The task force proposed to increase revenues for the Postal Service by developing a new two-tiered pricing model, maintaining existing methodology for “essential services”—a term used to include, among other things, person-to-person mail and packages, bills, government documents—and charge more for commercial deliveries, which senior administration officials said on Tuesday would include e-commerce packages, as well as marketing and advertising mail.
The group also suggested ending the postal workers’ authority to negotiate over pay. Unlike other federal employee unions, postal groups bargain over salaries and benefits. In addition, the task force said USPS should turn to the private sector for some processing and sorting. The American Postal Workers Union blasted the report as a whole, saying it would actually damage USPS’ ability to return to profitability.
“This poorly conceived report makes many of its recommendations based on myth and misinformation that instead of improving mail services, would deliver higher prices and less service for the public,” said Mark Dimondstein, the union’s president. “Most of the report’s recommendations, if implemented, would hurt business and individuals alike.”

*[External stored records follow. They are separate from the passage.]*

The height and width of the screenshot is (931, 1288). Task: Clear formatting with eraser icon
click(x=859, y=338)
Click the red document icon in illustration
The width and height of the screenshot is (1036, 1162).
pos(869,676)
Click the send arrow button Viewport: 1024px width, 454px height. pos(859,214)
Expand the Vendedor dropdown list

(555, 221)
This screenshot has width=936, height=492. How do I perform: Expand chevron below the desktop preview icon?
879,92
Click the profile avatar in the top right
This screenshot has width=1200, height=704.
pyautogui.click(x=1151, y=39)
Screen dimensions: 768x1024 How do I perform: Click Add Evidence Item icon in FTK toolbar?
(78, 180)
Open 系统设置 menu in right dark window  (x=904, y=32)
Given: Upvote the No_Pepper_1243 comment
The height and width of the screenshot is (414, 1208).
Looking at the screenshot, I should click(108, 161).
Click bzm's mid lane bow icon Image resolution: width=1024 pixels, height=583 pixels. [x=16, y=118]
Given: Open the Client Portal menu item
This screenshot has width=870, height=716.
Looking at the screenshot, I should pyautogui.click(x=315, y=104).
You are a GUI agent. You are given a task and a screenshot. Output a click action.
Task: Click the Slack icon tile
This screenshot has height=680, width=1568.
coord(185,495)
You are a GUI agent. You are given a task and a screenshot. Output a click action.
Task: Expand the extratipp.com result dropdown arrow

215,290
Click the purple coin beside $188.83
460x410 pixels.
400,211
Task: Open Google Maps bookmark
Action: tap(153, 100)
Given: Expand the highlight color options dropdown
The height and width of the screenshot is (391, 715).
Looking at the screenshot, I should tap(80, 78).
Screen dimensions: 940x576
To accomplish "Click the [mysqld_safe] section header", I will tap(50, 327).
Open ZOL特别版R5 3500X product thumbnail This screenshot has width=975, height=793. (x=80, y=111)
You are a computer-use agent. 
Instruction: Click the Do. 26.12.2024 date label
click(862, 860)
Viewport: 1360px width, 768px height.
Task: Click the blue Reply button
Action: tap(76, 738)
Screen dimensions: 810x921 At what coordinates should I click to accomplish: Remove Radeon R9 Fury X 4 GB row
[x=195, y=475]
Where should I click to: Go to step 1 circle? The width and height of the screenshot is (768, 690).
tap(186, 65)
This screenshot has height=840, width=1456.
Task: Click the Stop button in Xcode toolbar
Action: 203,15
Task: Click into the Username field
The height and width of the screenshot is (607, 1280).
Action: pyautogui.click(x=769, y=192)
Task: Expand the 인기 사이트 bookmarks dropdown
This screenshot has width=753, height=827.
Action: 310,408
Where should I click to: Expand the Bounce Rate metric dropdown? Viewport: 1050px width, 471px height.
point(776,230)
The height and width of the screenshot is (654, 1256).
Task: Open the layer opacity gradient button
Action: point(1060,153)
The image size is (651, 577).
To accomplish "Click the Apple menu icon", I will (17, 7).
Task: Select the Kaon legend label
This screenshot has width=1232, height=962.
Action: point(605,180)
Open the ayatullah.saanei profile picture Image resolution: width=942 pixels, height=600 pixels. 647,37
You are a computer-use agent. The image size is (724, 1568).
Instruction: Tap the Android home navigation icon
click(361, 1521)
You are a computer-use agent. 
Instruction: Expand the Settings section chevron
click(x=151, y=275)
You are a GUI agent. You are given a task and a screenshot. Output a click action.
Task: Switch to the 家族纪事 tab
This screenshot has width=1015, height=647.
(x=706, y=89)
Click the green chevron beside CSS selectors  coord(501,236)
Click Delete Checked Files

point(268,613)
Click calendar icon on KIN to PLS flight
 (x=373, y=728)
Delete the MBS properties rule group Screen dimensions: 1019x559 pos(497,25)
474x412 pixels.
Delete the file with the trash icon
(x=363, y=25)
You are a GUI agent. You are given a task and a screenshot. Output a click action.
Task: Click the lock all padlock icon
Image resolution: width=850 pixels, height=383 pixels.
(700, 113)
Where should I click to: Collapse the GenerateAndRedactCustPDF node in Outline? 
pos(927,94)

Businesses were also skeptical about the proposals, saying any large price increases could end up backfiring on the Postal Service.
“By raising prices and depriving Americans of affordable delivery services, the Postal Task Force’s package delivery recommendations would harm consumers, large and small businesses, and especially rural communities,” said John McHugh, president of the Package Coalition, a recently formed group made up of large-scale mailers such as Amazon and Express Scripts. McHugh added that USPS’ package business has continued to soar, while its traditional first-class mail volume continues to plummet.
Right-leaning think tanks and advocacy groups praised the proposals, saying they would preserve a public mailing agency while putting it on a firmer financial footing. Paul Steidler, a senior fellow at the Lexington Institute, called the report a “clearly pro-taxpayer document” that took a much more holistic approach than many critics feared. Those who consulted with the task force while it was putting together its recommendations praised its members for taking their work seriously. Steidler, like those more critical of the findings, also cautioned the Postal Service to tread carefully if it receives the new authorities called for in the report.
“Raise prices too much, at the wrong time or on the wrong products and things could backfire with revenues falling,” he said.